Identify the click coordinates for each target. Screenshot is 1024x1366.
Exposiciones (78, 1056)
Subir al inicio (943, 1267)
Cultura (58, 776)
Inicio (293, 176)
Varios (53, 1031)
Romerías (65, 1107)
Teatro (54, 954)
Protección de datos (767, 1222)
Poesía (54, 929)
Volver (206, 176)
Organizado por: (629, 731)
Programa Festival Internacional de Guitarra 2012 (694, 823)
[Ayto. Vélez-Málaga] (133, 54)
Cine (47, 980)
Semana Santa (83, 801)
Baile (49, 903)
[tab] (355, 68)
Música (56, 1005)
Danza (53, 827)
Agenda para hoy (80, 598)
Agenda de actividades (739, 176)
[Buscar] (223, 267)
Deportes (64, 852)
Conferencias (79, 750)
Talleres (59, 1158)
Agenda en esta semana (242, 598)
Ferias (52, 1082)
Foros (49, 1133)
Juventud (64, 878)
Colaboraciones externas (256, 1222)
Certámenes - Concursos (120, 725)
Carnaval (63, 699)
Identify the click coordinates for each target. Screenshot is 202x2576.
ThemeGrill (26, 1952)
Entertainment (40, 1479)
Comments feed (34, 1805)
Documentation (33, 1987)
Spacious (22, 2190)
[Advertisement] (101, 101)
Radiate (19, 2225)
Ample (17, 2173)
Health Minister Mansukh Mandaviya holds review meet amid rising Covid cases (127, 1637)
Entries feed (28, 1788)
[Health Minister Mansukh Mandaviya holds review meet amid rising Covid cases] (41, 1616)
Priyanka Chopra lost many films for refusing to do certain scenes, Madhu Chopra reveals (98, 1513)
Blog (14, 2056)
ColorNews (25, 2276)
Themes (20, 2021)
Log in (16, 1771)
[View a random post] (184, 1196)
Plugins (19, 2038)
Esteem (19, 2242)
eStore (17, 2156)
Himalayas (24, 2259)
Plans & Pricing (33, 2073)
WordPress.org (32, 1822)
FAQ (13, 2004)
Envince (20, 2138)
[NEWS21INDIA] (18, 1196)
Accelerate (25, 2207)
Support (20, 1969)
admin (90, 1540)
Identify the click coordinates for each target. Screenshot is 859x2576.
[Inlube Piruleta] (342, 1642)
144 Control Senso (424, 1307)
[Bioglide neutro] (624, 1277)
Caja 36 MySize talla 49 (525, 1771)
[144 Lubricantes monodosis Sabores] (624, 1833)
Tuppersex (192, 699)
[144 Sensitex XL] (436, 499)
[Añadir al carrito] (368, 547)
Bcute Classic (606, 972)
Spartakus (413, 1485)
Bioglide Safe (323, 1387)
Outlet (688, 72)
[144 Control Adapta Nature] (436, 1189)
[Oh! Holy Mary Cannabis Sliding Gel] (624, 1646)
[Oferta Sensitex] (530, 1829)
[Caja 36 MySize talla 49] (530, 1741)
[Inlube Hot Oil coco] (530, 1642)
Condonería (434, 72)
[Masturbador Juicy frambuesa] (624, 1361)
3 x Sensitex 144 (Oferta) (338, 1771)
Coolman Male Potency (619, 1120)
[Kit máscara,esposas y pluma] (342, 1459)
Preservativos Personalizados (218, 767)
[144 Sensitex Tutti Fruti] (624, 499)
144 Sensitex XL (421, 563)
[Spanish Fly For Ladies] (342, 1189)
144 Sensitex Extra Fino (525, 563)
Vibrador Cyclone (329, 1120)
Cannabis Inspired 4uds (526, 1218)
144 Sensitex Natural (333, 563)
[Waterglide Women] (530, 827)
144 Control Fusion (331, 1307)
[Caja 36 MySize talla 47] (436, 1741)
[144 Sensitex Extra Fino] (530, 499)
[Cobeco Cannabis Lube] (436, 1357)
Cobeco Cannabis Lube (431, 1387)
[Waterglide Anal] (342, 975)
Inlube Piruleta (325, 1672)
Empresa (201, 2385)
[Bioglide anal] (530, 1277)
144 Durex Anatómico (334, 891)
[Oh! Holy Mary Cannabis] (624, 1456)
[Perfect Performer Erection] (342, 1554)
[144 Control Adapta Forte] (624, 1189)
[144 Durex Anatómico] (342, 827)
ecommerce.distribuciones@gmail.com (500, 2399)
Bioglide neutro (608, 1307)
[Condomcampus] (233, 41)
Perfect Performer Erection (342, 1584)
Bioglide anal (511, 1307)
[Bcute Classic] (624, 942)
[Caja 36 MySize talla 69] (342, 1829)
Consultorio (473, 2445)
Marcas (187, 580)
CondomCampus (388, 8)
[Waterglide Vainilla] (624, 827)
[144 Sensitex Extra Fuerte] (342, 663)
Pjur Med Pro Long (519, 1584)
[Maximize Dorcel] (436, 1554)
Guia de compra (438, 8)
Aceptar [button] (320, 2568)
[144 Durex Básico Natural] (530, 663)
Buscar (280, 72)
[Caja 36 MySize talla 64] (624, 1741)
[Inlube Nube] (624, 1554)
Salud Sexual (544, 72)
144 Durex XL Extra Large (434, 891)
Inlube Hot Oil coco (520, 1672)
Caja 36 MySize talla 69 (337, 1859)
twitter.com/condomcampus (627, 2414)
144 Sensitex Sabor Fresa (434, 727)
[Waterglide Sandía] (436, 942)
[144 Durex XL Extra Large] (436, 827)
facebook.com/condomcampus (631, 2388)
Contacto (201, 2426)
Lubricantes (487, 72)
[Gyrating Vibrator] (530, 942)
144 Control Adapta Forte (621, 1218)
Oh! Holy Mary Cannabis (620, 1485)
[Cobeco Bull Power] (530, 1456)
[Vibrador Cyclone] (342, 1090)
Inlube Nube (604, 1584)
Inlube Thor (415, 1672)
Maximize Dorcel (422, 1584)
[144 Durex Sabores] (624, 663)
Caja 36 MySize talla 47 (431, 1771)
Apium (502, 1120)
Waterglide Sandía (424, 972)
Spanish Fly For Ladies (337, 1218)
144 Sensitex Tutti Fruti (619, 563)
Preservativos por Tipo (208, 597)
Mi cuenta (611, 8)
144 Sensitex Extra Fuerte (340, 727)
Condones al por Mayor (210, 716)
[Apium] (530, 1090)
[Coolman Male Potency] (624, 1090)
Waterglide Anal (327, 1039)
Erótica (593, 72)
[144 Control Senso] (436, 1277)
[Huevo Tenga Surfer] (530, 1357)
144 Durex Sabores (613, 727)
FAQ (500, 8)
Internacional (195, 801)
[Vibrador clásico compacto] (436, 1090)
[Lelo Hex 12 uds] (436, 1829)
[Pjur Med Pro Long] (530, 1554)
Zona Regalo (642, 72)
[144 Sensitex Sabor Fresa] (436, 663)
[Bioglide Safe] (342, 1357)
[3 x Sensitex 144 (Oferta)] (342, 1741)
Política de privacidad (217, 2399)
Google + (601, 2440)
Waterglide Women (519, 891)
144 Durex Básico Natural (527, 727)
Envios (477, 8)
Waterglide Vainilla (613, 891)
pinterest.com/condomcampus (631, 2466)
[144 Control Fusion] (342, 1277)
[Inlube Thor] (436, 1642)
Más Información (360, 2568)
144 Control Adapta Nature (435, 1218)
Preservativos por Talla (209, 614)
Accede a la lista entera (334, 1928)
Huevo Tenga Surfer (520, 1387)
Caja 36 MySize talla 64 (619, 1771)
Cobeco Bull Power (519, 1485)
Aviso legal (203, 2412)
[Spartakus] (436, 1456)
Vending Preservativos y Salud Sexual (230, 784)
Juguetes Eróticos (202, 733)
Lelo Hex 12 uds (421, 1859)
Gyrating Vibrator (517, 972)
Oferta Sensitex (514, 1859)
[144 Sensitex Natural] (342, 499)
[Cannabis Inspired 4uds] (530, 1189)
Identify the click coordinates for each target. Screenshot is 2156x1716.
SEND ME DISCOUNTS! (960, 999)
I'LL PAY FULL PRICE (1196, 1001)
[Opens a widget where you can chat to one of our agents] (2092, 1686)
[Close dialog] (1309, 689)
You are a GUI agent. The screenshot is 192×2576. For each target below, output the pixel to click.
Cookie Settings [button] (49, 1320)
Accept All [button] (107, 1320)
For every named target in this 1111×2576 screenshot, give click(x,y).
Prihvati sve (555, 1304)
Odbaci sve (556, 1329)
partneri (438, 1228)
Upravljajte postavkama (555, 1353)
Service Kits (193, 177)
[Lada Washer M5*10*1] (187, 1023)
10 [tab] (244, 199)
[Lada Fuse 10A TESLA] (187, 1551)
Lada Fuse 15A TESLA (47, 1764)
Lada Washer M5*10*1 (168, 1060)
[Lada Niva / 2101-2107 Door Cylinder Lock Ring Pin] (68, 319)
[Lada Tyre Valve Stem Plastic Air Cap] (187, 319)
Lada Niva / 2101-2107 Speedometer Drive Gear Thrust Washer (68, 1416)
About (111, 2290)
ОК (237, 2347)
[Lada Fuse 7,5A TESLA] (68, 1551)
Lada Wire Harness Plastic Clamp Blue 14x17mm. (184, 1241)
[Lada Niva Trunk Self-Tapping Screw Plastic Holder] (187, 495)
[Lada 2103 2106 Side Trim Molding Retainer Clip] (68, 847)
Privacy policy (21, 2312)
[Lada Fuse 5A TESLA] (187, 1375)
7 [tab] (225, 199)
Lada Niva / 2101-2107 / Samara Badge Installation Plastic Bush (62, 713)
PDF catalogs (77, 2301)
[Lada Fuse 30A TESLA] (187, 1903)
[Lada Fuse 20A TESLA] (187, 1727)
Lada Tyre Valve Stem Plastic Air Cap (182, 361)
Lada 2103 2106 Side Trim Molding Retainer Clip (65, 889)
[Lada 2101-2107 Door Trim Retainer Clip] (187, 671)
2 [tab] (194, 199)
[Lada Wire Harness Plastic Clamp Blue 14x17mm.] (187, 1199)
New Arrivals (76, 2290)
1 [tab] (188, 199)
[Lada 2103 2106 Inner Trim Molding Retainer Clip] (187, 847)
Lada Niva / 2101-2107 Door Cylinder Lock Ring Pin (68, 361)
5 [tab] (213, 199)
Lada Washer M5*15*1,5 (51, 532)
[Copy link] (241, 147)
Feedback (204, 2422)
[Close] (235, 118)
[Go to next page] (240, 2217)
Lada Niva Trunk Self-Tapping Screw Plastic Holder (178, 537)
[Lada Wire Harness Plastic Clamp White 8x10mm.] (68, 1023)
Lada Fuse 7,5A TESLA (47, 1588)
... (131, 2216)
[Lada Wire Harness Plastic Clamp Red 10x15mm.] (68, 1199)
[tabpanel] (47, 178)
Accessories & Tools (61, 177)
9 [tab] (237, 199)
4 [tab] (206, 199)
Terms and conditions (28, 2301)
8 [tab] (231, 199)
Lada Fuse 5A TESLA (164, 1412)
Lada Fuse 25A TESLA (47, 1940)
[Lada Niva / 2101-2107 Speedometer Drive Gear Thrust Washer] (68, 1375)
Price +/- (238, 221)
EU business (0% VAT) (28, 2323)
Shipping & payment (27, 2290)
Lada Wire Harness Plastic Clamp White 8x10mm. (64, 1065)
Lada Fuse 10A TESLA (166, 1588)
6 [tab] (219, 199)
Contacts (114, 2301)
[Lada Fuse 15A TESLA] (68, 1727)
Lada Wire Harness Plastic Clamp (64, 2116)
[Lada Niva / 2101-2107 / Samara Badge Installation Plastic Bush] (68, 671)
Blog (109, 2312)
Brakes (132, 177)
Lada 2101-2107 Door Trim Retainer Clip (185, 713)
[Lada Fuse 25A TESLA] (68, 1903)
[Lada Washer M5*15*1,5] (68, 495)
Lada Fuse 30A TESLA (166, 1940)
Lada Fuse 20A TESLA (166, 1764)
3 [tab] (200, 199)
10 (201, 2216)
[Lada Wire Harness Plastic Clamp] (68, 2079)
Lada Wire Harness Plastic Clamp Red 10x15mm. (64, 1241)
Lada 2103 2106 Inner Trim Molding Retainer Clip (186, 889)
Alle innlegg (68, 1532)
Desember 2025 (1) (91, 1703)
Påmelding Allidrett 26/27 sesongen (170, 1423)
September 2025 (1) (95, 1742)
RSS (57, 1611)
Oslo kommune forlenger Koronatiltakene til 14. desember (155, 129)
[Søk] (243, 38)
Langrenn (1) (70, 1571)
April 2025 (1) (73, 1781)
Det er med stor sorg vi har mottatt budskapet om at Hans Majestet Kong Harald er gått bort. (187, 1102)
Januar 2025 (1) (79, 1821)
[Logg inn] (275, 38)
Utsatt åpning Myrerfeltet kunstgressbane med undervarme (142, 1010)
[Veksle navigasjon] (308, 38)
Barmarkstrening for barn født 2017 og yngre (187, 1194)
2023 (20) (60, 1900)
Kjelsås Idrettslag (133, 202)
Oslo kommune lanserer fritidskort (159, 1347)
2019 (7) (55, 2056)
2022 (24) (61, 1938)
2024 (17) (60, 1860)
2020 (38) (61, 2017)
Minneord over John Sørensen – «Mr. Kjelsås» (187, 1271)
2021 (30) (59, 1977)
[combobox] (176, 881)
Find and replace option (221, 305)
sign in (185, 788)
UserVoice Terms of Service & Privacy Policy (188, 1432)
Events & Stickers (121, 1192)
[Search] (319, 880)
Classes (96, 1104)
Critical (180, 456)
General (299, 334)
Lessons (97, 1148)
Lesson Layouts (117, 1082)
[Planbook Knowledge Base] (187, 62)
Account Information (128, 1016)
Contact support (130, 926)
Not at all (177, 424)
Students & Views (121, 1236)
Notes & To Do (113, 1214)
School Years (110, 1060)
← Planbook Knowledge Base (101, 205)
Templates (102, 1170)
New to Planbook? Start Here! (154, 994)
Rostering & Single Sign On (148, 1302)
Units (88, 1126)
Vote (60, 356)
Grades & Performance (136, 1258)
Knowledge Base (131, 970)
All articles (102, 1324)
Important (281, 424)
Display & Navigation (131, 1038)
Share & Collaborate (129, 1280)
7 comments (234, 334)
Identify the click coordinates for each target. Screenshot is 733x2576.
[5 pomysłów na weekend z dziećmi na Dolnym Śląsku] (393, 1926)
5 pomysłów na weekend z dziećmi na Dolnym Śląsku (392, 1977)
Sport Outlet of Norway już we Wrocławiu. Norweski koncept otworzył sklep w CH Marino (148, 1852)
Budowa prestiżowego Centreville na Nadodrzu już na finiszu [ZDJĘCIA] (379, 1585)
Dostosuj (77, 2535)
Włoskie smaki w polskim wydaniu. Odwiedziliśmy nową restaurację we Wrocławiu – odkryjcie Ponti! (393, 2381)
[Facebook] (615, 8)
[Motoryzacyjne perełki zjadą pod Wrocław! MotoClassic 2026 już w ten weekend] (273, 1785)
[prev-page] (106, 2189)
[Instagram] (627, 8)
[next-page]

= = = = =

▸ EXERCISE INSTRUCTIONS: Please give back, exactly as it stands above, the stretch from the line with "[Go to next page] (240, 2217)" through the line with "[Lada Niva / 2101-2107 Speedometer", and no line outside it.

▸ RESPONSE BOX:
[Go to next page] (240, 2217)
Lada Niva Trunk Self-Tapping Screw Plastic Holder (178, 537)
[Lada Wire Harness Plastic Clamp White 8x10mm.] (68, 1023)
Lada Fuse 7,5A TESLA (47, 1588)
... (131, 2216)
[Lada Wire Harness Plastic Clamp Red 10x15mm.] (68, 1199)
[tabpanel] (47, 178)
Accessories & Tools (61, 177)
9 [tab] (237, 199)
4 [tab] (206, 199)
Terms and conditions (28, 2301)
8 [tab] (231, 199)
Lada Fuse 5A TESLA (164, 1412)
Lada Fuse 25A TESLA (47, 1940)
[Lada Niva / 2101-2107 Speedometer Drive Gear Thrust Washer] (68, 1375)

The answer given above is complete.